ELA-647-1 request-tracker4 security update
Package request-tracker4
ELA-647-1 request-tracker4 security update
Version 4.2.8-3+deb8u4 (jessie), 4.4.1-3+deb9u5 (stretch)
Related CVEs CVE-2021-38562 CVE-2022-25802
Multiple vulnerabilities have been discovered in Request Tracker, an extensible trouble-ticket tracking system.
CVE-2022-25802
It was discovered that Request Tracker is vulnerable to a cross-site
scripting (XSS) attack when displaying attachment content with fraudulent
content types.
Additionally it was discovered that Request Tracker did not perform full rights checks on accesses to file or image type custom fields, possibly allowing access to these custom fields by users without rights to access to the associated objects, resulting in information disclosure.
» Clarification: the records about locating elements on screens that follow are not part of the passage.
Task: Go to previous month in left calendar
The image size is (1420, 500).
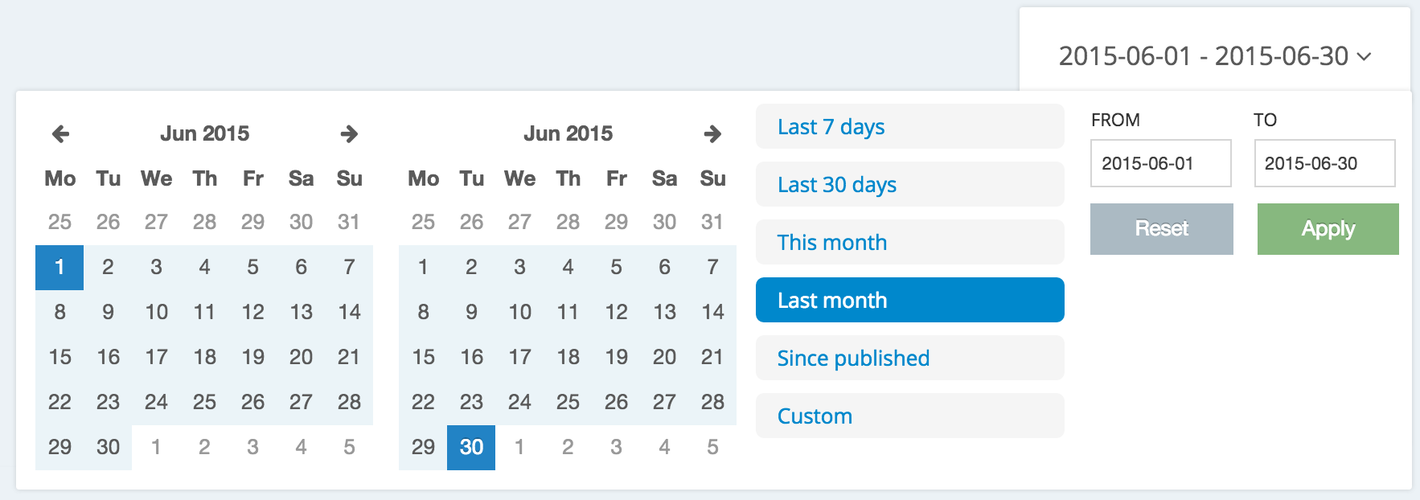Action: [x=60, y=133]
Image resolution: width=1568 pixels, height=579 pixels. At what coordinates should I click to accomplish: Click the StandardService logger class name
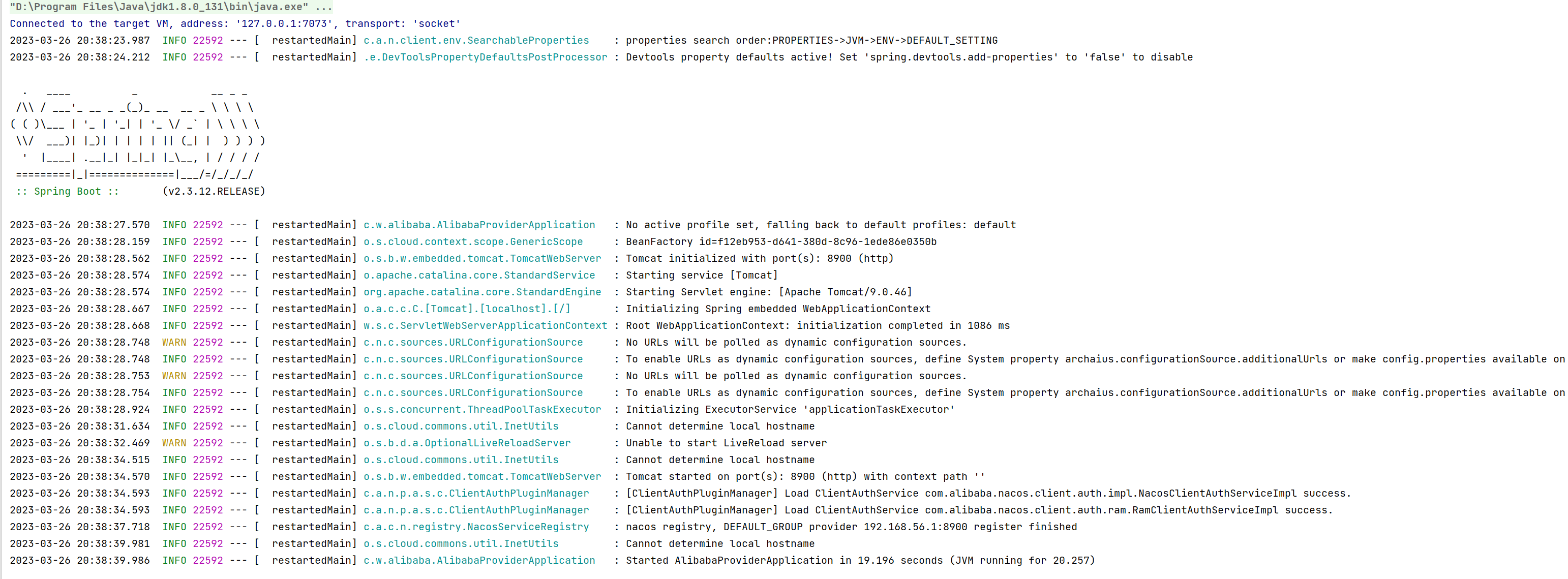coord(479,276)
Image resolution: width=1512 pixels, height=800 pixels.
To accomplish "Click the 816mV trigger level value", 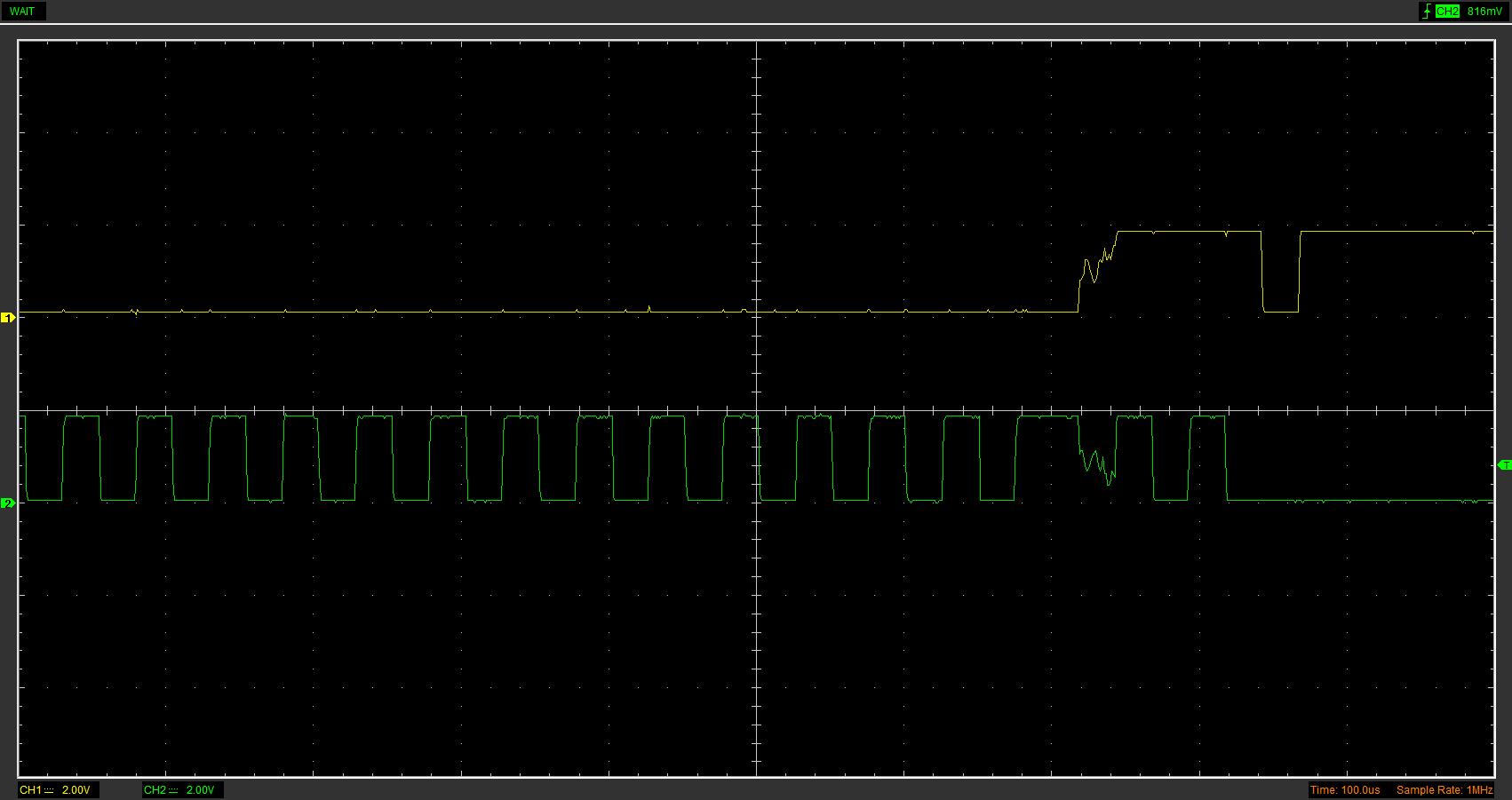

Furthermore the following vulnerability was addressed in Debian 8.
CVE-2021-38562
Sensitive information could have been revealed by way of a timing attack
on the authentication system.
For Debian 8 jessie, these problems have been fixed in version 4.2.8-3+deb8u4.
For Debian 9 stretch, these problems have been fixed in version 4.4.1-3+deb9u5.
We recommend that you upgrade your request-tracker4 packages.
Further information about Extended LTS security advisories can be found at: https://deb.freexian.com/extended-lts/
A request-tracker4 security update has been released for Debian GNU/Linux 8 and 9 Extended LTS to address multiple vulnerabilities.